Oyster Drive
FEATURE-March 2011
Written by Sandy Lang
Photographs by Peter Frank Edwards
Take a flight into Portland, and power directly north on some combination of Route 1 and I-95 to the cabin near Bucksport. That’s what we typically do—but not this time. It was a mid-December morning, snow was coming, and it was just days before many of the oystermen would be hauling in their boats and gear for the season. (Some harvest year-round. Others are typically back out on the water in March or April.) That’s how our “Oyster Drive” was born.
Weather and season made it suddenly more than a fleeting idea. Finding oysters was elevated to a personal mission—something necessary, even urgent. As winter crept up from the floorboards of the rented Toyota, every oyster we could find would be that much more precious. We mapped out a plan to skip I-95 and stick to the coast, seeking roadside views of the tidal beds and washes where the oysters grow, and making stops along the way at towns, coves, rivers, islands. We wanted to taste again the salt and quiver of the Maine oyster, and get our fill as close as possible to the chilled tides. The gas tank was full, we had the Maine Atlas and Gazetteer by our side, and we had a starter list of oyster destinations in hand. Check. Check. Check. Off we went.

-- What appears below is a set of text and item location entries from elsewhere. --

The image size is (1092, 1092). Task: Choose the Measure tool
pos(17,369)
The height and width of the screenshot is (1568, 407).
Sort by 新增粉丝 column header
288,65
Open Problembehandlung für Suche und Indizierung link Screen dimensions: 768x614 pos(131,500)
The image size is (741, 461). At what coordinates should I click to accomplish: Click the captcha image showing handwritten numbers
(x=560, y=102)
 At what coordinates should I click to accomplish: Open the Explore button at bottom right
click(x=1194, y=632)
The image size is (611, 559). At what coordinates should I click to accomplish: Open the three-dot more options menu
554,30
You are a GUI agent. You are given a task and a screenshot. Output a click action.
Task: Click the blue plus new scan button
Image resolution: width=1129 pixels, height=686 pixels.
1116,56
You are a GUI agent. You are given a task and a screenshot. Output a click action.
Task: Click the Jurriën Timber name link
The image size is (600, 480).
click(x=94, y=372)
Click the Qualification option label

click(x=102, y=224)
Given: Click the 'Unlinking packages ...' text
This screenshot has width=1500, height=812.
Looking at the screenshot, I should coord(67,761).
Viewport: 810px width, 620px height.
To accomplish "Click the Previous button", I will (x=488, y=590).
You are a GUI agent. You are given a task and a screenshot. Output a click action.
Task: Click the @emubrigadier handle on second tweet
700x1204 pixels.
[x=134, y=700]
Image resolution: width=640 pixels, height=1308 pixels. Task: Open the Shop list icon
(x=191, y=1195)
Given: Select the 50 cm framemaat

day one: edgecomb to spruce head
An hour or so north of Portland, if you hang a right off of Route 1 at Newcastle (love a town with a beer name), you’ll eventually find the Glidden Point Oyster Sea Farm. It’s on the southern end of River Road, past five rolling miles of woods, barns, and short side roads that end at the Damariscotta River below. The primary feature at Glidden Point is a tidy walk-in shed where oysters and clams are arrayed in bins in glass-door coolers, and payment is by cash or check (on the honor system). Sometimes wetsuits are drip-drying on the porch rail. Owner Barb Scully’s teenaged children help her harvest the oysters, which can involve diving ten to forty feet below the surface of the Damariscotta. On that day of bare-limbed trees and fast-falling snow, Barb was in the yard dressed in a black Grunden’s jacket, blue jeans, and suede boots. She has a degree in zoology and has been oystering on the Damariscotta for more than two decades. “It’s a very productive estuary,” she says.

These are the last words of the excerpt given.